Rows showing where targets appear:
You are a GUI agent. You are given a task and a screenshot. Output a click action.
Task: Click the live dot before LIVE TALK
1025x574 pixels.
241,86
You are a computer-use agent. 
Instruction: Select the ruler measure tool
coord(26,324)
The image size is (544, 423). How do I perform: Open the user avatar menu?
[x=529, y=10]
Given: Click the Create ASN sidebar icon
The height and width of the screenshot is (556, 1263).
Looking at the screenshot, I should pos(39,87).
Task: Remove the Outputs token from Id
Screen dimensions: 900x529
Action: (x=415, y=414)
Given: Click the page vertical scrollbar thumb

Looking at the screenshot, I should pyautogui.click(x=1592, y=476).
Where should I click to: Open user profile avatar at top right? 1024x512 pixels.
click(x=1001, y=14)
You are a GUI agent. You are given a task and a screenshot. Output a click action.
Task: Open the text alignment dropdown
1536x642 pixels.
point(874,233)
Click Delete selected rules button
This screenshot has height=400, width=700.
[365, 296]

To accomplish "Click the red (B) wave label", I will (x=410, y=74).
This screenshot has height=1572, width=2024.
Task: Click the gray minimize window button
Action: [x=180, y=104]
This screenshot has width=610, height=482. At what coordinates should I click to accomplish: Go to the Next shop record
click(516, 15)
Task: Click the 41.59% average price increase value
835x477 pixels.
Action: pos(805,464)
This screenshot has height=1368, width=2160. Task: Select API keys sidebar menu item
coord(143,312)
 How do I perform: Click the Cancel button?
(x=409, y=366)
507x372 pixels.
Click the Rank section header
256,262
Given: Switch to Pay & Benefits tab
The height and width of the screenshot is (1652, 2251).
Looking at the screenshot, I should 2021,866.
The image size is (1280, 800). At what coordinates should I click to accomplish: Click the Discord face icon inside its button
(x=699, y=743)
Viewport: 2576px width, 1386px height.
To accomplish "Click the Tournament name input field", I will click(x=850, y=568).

YOUR OBJECTIVE: Can you rewrite these lines so that "GUI agent" becomes "screen agent" everywhere, with every other character left unchanged?

RESULT:
You are a screen agent. You are given a task and a screenshot. Output a click action.
Task: Click the live dot before LIVE TALK
1025x574 pixels.
241,86
You are a computer-use agent. 
Instruction: Select the ruler measure tool
coord(26,324)
The image size is (544, 423). How do I perform: Open the user avatar menu?
[x=529, y=10]
Given: Click the Create ASN sidebar icon
The height and width of the screenshot is (556, 1263).
Looking at the screenshot, I should pos(39,87).
Task: Remove the Outputs token from Id
Screen dimensions: 900x529
Action: (x=415, y=414)
Given: Click the page vertical scrollbar thumb

Looking at the screenshot, I should pyautogui.click(x=1592, y=476).
Where should I click to: Open user profile avatar at top right? 1024x512 pixels.
click(x=1001, y=14)
You are a screen agent. You are given a task and a screenshot. Output a click action.
Task: Open the text alignment dropdown
1536x642 pixels.
point(874,233)
Click Delete selected rules button
This screenshot has height=400, width=700.
[365, 296]

To accomplish "Click the red (B) wave label", I will (x=410, y=74).
This screenshot has height=1572, width=2024.
Task: Click the gray minimize window button
Action: [x=180, y=104]
This screenshot has width=610, height=482. At what coordinates should I click to accomplish: Go to the Next shop record
click(516, 15)
Task: Click the 41.59% average price increase value
835x477 pixels.
Action: pos(805,464)
This screenshot has height=1368, width=2160. Task: Select API keys sidebar menu item
coord(143,312)
 How do I perform: Click the Cancel button?
(x=409, y=366)
507x372 pixels.
Click the Rank section header
256,262
Given: Switch to Pay & Benefits tab
The height and width of the screenshot is (1652, 2251).
Looking at the screenshot, I should 2021,866.
The image size is (1280, 800). At what coordinates should I click to accomplish: Click the Discord face icon inside its button
(x=699, y=743)
Viewport: 2576px width, 1386px height.
To accomplish "Click the Tournament name input field", I will click(x=850, y=568).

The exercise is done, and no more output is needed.